> GIVEN INFORMATION
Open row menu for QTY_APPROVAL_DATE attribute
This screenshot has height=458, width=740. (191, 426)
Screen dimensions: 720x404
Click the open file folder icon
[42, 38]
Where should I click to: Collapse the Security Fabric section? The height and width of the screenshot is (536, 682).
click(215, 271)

---

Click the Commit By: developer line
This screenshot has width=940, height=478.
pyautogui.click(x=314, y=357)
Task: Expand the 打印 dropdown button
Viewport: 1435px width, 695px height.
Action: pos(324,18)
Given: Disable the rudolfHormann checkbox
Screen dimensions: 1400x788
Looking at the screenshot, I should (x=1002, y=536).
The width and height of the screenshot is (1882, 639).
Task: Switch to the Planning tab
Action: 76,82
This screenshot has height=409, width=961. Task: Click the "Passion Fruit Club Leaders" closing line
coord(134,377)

> EXERCISE DIRECTIONS
The range runs from the line with "Viewport: 1435px width, 695px height." up to and including the line with "Given: Disable the rudolfHormann checkbox" in the listing above; please write out exactly those lines and nothing more.

> WRITTEN RESPONSE
Viewport: 1435px width, 695px height.
Action: pos(324,18)
Given: Disable the rudolfHormann checkbox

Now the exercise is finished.